The legend of the barefoot bushman was reinforced by a wave of media attention in the early 1980s. Ansell’s extraordinary survival story became a book and a documentary, and in 1981 he appeared on the English talk show circuit, notably in a Sydney appearance with Michael Parkinson, where he spoke of his life in Arnhem Land and his experience of living in a city hotel room. He was noted for his fluency in the region’s Indigenous language and his apparent ease with audiences who saw in him a symbol of rugged Australian resilience. In interviews he recalled being told his life mirrored aspects of Hogan’s Crocodile Dundee, though he would later express frustration about not receiving financial credit from the film’s producers. Crocodile Dundee, released in 1986, was produced for under $10 million and became one of Australia’s most financially successful films, grossing well over $300 million worldwide.

As Ansell’s star rose, so did his legend, but the late 1980s and 1990s brought a sharp reversal. A bitter land dispute with the Northern Territory government left him without his cattle property, and his marriage dissolved in 1992. Those around him began to see the decline: increased cannabis use and, later, amphetamine use, accompanied by paranoia and unfounded beliefs that powerful forces—like Freemasons—were after his children. His mental state deteriorated, and the line between bush legend and reality blurred.

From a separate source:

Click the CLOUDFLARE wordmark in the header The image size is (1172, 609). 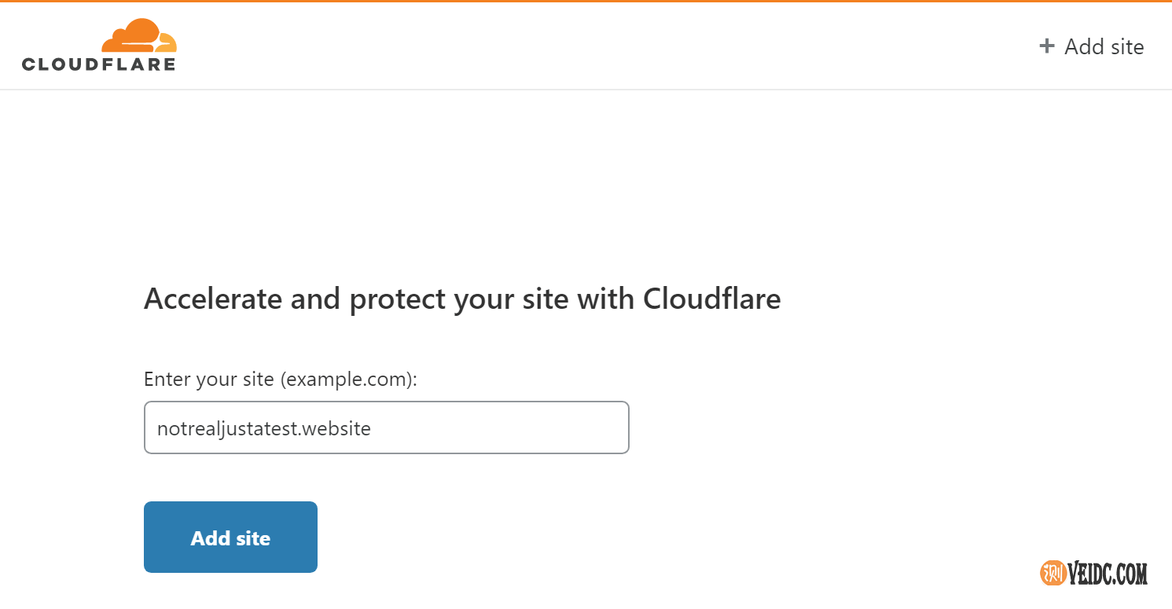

On August 2, 1999, Ansell’s life took a violent turn. Armed with a rifle and a shotgun, he opened fire on a caravan south of Darwin and then ambushed a police roadblock the following morning. Sergeant Glen Huitson, a respected father of two, was killed; Senior Constable James O’Brien returned fire, and after a five-minute gun battle, Ansell was shot dead at age 44. A subsequent coronial inquest found he was in a paranoid psychotic state caused by chronic amphetamine use and not thinking clearly, a stark coda to a life that had once captured a nation.

In the years since, the Hemsworth brothers have largely kept Ansell’s name out of their public narrative. Luke Hemsworth told HuffPost in 2017 that his uncle-in-law was an inspiration for the Mick Dundee character, but he and his brothers have rarely spoken about him, and Chris Hemsworth’s public comments have often steered away from Ansell’s darker chapter. The actor’s 2018 Tourism NSW campaign, which played on Crocodile Dundee’s cultural footprint, did not reference Ansell publicly. The family’s broader story remains one of rise and resilience, with Ansell’s life providing a cautionary note about the fragility of myth and fame.

Ali van Os, Joanne’s daughter, also faced tragedy in 1999 when she died in a boating accident in Phuket, Thailand, underscoring that the Hemsworth family’s close ties to Ansell sit within a broader tapestry of hardship.

Ansell’s tale endures as a footnote in the legend that surrounds Australia’s modern celebrity clan. It is a reminder that every household name can carry a complex family history, including figures who once inspired national icons but later fell from grace.